Let $(S, T)$ be uniformly distributed on $[-1,1]^{2}$ and define $R=\sqrt{S^{2}+T^{2}}$. Show that, conditionally on

$$R \leqslant 1,$$

the vector $(S, T)$ is uniformly distributed on the unit disc. Let $(R, \Theta)$ denote the point $(S, T)$ in polar coordinates and find its probability density function $f(r, \theta)$ for $r \in[0,1], \theta \in[0,2 \pi)$. Deduce that $R$ and $\Theta$ are independent.

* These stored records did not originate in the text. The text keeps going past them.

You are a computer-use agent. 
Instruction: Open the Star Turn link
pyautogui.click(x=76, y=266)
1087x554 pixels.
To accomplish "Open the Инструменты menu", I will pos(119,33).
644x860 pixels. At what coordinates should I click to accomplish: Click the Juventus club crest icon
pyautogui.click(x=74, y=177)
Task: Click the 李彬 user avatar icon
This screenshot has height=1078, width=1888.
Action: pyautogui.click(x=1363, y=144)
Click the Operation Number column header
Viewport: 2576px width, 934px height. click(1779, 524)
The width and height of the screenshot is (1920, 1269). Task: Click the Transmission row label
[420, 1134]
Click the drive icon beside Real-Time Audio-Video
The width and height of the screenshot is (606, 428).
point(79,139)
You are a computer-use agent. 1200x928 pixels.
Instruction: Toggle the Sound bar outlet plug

Introduce the new random variables

$$X=\frac{S}{R} \sqrt{-2 \log \left(R^{2}\right)}, \quad Y=\frac{T}{R} \sqrt{-2 \log \left(R^{2}\right)}$$

noting that under the above conditioning, $(S, T)$ are uniformly distributed on the unit disc. The pair $(X, Y)$ may be viewed as a (random) point in $\mathbb{R}^{2}$ with polar coordinates $(Q, \Psi)$. Express $Q$ as a function of $R$ and deduce its density. Find the joint density of $(Q, \Psi)$. Hence deduce that $X$ and $Y$ are independent normal random variables with zero mean and unit variance.